From: | Andres Freund <andres(at)anarazel(dot)de> |
---|---|
To: | Melanie Plageman <melanieplageman(at)gmail(dot)com> |
Cc: | Justin Pryzby <pryzby(at)telsasoft(dot)com>, Alvaro Herrera <alvherre(at)alvh(dot)no-ip(dot)org>, Kyotaro Horiguchi <horikyota(dot)ntt(at)gmail(dot)com>, Magnus Hagander <magnus(at)hagander(dot)net>, Pg Hackers <pgsql-hackers(at)postgresql(dot)org>, Lukas Fittl <lukas(at)fittl(dot)com>, Thomas Munro <thomas(dot)munro(at)gmail(dot)com> |
Subject: | Re: pg_stat_bgwriter.buffers_backend is pretty meaningless (and more?) |
Date: | 2021-12-09 19:17:52 |
Message-ID: | 20211209191752.dupgg4omrc7gck2l@alap3.anarazel.de |
Views: | Raw Message | Whole Thread | Download mbox | Resend email |
Thread: | |
Lists: | pgsql-hackers |
Hi,
On 2021-12-03 15:02:24 -0500, Melanie Plageman wrote:
> From e0f7f3dfd60a68fa01f3c023bcdb69305ade3738 Mon Sep 17 00:00:00 2001
> From: Melanie Plageman <melanieplageman(at)gmail(dot)com>
> Date: Mon, 11 Oct 2021 16:15:06 -0400
> Subject: [PATCH v17 1/7] Read-only atomic backend write function
>
> For counters in shared memory which can be read by any backend but only
> written to by one backend, an atomic is still needed to protect against
> torn values, however, pg_atomic_fetch_add_u64() is overkill for
> incrementing the counter. pg_atomic_inc_counter() is a helper function
> which can be used to increment these values safely but without
> unnecessary overhead.
>
> Author: Thomas Munro
> ---
> src/include/port/atomics.h | 11 +++++++++++
> 1 file changed, 11 insertions(+)
>
> diff --git a/src/include/port/atomics.h b/src/include/port/atomics.h
> index 856338f161..39ffff24dd 100644
> --- a/src/include/port/atomics.h
> +++ b/src/include/port/atomics.h
> @@ -519,6 +519,17 @@ pg_atomic_sub_fetch_u64(volatile pg_atomic_uint64 *ptr, int64 sub_)
> return pg_atomic_sub_fetch_u64_impl(ptr, sub_);
> }
>
> +/*
> + * On modern systems this is really just *counter++. On some older systems
> + * there might be more to it, due to inability to read and write 64 bit values
> + * atomically.
> + */
> +static inline void
> +pg_atomic_inc_counter(pg_atomic_uint64 *counter)
> +{
> + pg_atomic_write_u64(counter, pg_atomic_read_u64(counter) + 1);
> +}
I wonder if it's worth putting something in the name indicating that this is
not actual atomic RMW operation.

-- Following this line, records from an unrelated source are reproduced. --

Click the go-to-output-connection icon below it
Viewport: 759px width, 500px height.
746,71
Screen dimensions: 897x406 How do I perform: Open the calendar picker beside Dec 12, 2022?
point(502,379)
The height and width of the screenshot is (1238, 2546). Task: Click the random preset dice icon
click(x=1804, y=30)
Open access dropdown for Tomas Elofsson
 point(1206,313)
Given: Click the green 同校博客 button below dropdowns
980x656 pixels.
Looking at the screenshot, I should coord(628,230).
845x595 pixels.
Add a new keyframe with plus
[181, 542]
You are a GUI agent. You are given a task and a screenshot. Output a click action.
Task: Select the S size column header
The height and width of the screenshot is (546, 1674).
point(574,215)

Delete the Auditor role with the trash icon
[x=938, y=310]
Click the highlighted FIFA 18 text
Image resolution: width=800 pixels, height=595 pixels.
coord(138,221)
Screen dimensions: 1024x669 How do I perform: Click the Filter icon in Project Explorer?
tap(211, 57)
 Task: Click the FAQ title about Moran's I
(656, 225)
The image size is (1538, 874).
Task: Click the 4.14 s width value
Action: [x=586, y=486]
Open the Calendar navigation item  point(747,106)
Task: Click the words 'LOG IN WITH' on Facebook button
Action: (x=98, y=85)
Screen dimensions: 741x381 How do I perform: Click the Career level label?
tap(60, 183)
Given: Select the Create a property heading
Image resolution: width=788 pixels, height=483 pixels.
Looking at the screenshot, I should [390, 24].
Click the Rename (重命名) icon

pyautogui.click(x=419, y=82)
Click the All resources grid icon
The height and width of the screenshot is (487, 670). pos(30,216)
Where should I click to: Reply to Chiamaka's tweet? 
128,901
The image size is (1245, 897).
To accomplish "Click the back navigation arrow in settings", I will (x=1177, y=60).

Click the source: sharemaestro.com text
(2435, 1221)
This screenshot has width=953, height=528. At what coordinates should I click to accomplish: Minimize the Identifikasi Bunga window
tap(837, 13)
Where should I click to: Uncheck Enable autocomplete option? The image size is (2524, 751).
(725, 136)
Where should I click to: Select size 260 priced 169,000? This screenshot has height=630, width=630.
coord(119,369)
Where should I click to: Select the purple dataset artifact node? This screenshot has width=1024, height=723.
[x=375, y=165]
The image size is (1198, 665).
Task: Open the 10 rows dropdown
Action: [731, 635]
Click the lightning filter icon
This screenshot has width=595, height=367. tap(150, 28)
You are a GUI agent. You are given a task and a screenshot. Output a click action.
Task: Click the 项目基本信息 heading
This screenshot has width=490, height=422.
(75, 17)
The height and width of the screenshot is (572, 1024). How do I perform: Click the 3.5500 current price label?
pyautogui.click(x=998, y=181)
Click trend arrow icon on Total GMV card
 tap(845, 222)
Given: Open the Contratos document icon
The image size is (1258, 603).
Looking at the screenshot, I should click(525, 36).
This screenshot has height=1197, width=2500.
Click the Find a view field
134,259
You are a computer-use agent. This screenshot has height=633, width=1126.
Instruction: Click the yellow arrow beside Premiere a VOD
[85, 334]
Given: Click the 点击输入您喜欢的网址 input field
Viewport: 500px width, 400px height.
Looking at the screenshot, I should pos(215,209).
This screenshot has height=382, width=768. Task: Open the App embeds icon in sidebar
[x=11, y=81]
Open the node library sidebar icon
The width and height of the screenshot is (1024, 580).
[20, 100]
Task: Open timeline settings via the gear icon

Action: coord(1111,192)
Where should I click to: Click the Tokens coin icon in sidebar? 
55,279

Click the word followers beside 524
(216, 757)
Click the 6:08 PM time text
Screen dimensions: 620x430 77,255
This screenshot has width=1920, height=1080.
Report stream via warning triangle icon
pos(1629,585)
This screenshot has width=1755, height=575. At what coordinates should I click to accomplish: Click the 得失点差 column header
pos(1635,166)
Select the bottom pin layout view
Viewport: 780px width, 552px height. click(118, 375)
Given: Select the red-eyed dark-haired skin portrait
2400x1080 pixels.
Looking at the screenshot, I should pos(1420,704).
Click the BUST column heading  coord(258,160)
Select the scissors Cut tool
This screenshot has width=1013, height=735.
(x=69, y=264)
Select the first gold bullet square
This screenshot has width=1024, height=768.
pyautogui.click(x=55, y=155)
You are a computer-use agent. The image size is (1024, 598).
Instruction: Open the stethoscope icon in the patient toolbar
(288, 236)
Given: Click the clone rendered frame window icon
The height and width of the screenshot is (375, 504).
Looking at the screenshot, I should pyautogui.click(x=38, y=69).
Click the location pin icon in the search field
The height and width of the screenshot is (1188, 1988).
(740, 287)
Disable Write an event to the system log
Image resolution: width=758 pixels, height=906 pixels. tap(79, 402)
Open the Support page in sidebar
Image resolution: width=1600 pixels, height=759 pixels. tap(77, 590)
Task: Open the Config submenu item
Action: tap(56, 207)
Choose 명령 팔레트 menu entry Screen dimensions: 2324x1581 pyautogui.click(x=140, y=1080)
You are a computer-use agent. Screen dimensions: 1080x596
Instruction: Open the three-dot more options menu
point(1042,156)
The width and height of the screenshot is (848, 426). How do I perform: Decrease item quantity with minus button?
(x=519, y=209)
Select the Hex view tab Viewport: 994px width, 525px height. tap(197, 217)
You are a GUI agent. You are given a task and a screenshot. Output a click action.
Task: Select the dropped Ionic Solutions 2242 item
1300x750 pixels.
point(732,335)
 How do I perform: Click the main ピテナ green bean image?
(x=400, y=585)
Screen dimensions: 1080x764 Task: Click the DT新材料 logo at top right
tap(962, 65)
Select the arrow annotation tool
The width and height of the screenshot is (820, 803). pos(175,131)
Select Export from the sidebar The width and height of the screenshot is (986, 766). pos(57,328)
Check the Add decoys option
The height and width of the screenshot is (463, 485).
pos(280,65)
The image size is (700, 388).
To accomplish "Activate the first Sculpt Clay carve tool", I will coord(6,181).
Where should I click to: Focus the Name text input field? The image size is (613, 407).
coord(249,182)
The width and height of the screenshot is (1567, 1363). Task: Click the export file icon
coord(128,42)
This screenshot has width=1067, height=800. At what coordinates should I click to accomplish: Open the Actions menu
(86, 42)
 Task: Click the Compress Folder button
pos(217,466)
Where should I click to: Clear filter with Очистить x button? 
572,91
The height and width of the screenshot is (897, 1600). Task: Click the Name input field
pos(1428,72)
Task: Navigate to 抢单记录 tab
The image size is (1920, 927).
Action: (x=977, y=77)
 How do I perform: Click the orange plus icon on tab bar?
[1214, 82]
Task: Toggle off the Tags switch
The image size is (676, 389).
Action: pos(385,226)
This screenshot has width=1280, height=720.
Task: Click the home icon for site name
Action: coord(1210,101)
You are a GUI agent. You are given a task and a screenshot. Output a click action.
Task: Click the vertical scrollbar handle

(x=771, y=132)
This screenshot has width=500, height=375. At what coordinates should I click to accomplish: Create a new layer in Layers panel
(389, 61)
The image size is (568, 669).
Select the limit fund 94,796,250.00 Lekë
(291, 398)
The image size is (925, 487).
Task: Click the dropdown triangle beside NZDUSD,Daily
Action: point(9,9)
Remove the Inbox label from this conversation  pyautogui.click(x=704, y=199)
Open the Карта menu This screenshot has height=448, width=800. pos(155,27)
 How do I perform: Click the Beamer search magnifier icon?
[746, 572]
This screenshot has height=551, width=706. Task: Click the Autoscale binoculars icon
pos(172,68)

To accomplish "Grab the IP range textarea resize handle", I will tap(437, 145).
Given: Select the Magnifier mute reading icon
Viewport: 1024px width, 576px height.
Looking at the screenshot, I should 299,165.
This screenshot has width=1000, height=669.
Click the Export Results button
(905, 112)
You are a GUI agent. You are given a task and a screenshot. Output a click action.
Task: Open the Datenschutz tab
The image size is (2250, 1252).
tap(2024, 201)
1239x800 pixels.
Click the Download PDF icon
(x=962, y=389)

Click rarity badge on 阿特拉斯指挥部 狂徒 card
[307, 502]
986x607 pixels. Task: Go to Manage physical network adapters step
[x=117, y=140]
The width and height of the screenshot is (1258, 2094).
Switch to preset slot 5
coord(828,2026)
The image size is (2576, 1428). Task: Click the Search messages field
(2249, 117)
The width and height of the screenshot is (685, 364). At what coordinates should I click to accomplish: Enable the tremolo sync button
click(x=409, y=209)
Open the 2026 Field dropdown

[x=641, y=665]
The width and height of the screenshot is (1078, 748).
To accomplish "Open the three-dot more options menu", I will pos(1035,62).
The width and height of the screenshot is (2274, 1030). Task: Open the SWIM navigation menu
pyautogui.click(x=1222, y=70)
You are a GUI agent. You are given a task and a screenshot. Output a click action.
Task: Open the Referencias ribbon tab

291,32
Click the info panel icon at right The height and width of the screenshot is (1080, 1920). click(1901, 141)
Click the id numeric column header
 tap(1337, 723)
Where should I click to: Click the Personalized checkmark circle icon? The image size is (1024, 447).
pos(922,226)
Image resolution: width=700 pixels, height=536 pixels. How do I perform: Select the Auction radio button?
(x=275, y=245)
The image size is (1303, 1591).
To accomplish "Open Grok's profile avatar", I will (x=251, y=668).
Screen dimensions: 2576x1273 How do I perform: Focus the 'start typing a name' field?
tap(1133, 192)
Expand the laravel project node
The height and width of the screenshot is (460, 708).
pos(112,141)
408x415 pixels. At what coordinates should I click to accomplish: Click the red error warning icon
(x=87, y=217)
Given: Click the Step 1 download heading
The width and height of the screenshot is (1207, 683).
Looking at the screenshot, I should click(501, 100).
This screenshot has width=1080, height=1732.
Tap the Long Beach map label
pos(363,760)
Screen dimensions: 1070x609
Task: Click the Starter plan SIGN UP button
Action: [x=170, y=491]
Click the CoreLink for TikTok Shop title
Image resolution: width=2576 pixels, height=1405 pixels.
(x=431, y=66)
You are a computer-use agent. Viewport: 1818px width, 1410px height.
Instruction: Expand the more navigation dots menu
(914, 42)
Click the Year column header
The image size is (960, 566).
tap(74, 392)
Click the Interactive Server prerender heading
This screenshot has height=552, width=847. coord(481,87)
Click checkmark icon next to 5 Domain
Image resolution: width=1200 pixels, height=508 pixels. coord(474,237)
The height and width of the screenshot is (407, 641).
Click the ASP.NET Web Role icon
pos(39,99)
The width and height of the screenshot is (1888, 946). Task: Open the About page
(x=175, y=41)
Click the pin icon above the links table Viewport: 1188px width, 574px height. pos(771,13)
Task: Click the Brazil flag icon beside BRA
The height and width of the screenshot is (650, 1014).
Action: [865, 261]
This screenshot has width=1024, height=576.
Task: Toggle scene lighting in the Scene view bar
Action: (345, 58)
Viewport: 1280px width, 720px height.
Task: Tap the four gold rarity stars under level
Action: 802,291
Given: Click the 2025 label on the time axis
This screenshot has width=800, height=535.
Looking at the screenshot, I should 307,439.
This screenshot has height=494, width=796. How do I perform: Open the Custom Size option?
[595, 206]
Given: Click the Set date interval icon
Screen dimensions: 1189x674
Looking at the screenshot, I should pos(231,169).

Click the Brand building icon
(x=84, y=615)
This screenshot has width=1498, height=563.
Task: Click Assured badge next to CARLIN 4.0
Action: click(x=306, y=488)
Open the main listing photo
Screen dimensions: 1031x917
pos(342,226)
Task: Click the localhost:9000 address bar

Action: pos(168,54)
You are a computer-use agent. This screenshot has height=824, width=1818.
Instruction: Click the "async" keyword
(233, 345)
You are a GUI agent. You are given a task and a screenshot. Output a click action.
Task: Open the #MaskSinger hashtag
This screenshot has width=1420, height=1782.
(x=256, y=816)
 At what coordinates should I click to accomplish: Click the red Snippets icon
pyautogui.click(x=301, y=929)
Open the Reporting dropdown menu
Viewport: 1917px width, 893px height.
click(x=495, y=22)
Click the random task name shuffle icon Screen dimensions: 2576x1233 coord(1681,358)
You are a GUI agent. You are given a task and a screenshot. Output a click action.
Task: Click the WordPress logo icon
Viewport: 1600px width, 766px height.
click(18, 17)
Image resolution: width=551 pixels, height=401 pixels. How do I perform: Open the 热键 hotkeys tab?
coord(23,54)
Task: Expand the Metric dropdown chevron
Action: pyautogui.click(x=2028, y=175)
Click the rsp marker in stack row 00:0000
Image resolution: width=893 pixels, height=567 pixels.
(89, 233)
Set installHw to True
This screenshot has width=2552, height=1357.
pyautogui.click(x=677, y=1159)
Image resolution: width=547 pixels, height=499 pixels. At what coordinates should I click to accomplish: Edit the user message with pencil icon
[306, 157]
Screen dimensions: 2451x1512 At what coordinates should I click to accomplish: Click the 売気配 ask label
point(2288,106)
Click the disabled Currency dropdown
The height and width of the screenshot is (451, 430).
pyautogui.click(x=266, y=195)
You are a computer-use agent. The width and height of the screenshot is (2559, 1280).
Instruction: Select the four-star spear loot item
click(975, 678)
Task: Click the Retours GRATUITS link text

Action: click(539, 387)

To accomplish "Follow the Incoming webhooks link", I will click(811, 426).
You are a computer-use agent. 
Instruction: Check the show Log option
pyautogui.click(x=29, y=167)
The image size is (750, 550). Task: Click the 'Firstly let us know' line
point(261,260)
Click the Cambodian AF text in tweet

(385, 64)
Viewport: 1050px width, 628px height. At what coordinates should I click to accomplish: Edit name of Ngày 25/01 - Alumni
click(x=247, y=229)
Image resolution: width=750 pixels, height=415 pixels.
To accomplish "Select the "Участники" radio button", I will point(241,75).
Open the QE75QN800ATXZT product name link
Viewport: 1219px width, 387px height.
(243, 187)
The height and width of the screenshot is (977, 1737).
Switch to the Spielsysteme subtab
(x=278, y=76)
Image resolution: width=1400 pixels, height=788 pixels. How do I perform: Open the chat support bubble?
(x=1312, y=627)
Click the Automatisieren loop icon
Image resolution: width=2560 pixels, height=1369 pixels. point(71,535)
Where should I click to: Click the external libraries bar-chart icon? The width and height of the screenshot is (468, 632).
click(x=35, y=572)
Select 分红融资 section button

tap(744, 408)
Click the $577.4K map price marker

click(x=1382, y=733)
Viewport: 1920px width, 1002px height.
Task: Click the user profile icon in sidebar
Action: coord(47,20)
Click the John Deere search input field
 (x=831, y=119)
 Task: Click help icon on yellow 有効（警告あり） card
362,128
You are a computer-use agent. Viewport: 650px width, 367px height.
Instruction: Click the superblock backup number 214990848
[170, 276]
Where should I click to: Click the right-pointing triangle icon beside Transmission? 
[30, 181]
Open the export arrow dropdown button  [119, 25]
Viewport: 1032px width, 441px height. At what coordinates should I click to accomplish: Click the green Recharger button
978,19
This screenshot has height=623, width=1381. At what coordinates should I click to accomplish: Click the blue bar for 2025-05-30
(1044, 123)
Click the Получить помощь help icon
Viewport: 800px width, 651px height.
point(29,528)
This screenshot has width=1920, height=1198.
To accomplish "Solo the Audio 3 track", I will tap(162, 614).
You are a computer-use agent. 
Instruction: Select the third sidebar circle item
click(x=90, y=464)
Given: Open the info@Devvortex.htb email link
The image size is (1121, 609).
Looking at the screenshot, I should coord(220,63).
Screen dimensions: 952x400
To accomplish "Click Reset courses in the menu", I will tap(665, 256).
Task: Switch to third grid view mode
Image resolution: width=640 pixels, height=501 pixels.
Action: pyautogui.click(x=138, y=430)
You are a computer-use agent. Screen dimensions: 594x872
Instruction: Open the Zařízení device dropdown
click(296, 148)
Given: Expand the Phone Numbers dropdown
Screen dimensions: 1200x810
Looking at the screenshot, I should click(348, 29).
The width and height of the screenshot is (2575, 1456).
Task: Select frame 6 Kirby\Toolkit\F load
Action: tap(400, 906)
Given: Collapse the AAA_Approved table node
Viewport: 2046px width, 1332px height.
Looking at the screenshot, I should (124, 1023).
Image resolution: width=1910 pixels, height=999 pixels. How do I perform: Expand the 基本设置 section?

Perhaps adding _unlocked?
> From b0e193cfa08f0b8cf1be929f26fe38f06a39aeae Mon Sep 17 00:00:00 2001
> From: Melanie Plageman <melanieplageman(at)gmail(dot)com>
> Date: Wed, 24 Nov 2021 10:32:56 -0500
> Subject: [PATCH v17 2/7] Add IO operation counters to PgBackendStatus
>
> Add an array of counters in PgBackendStatus which count the buffers
> allocated, extended, fsynced, and written by a given backend. Each "IO
> Op" (alloc, fsync, extend, write) is counted per "IO Path" (direct,
> local, shared, or strategy). "local" and "shared" IO Path counters count
> operations on local and shared buffers. The "strategy" IO Path counts
> buffers alloc'd/written/read/fsync'd as part of a BufferAccessStrategy.
> The "direct" IO Path counts blocks of IO which are read, written, or
> fsync'd using smgrwrite/extend/immedsync directly (as opposed to through
> [Local]BufferAlloc()).
>
> With this commit, all backends increment a counter in their
> PgBackendStatus when performing an IO operation. This is in preparation
> for future commits which will persist these stats upon backend exit and
> use the counters to provide observability of database IO operations.
>
> Note that this commit does not add code to increment the "direct" path.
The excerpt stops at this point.